Like Chen, more than 100 immigrants from Somalia, China and the Middle East gathered at the launch of the Ottawa Police Recruitment Champion Program on Nov. 15 to find out about careers in the police service.
The program, which aims to diversify the force by boosting recruitment among Ottawa’s immigrant communities, offers what many immigrants seek: stable employment. “Traditionally in China, people are afraid of policemen because if they look for you, it’s usually not a good sign,” Chen says.
He says many of his friends immigrated to Ottawa in the 1990s with job offers from high-tech firms, only to find large-scale layoffs at companies like Nortel. Lacking the French skills needed to work in the public service, many Chinese immigrants moved to Toronto or Vancouver. Very few, Chen says, ever considered a job with the Ottawa police.
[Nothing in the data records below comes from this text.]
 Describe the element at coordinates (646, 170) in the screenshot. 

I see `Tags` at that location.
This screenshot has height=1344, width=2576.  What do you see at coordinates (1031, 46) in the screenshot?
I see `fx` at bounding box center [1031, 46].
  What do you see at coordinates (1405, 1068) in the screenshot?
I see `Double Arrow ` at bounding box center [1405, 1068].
Although Chinese is now the third most spoken language in Ottawa, only six of the approximately 1,000 officers in the Ottawa Police Service are Chinese.
“It’s going to take a certain amount of acculturation” before Chinese immigrants look to careers in policing,” says Robert Yip, director of the Ottawa chapter of the Chinese Canadian National Council. “Police come down somewhere around businessmen or mercenaries in Confucian tradition.”
While the desirability of a career with the police may be tenuous among many immigrant communities, the prospects of stable jobs and language training at the Ottawa police are luring even skeptics to take a look.
Ottawa police are facing what Chief Vince Bevan calls “a changing of the guard.” He says he expects a big change in the look of the force over the next five to ten years, due to the retirement of baby boomers.
To fill this gap, Ottawa police will select new members by pairing volunteer candidates from immigrant communities with front-line officers. And contrary to the increasingly contract-based jobs in the private sector, Ottawa police say job security is almost guaranteed.
Ottawa police sell the program as an opportunity for stable work in a “soon-to-be harassment-free” environment, but countering recent claims of discrimination against minorities in the police force and finding minority recruits will likely take time.
Carl Nicholson, executive director of the Catholic Immigration Centre and chair of the Community and Police Action Committee, says immigrants will need to feel they have a stake in the community before they become interested in building partnerships with the police force.
“It takes a while for new immigrants to take on, in a strategic way, the issues facing their communities. It takes a while to begin to own this country, to own this community and influence it in significant ways,” Nicholson says.
He says the recruitment program may be more of an appeal to second-generation immigrants who already call Ottawa home.
Ottawa police say immigrant recruits will help the force build connections with tight-knit communities somewhat unreceptive to outside involvement. Police hope that if immigrants see members of their own community in uniforms, they will identify them as individuals first and officers second.
Yip, who served on a police multicultural committee in the 1990s, says culture is a factor, but language is the main barrier. “Obviously someone who doesn’t speak English well would feel a certain amount of reluctance or intimidation (about joining the force),” he says.
Beginning in January, immigrants interested in police careers can receive up to 300 hours of free English language training, funded by the Immigration Department and the Ontario government.
The program will offer police-specific vocabulary and other learning resources.
A Grade 12 education is the minimum requirement for participation in the police recruitment program.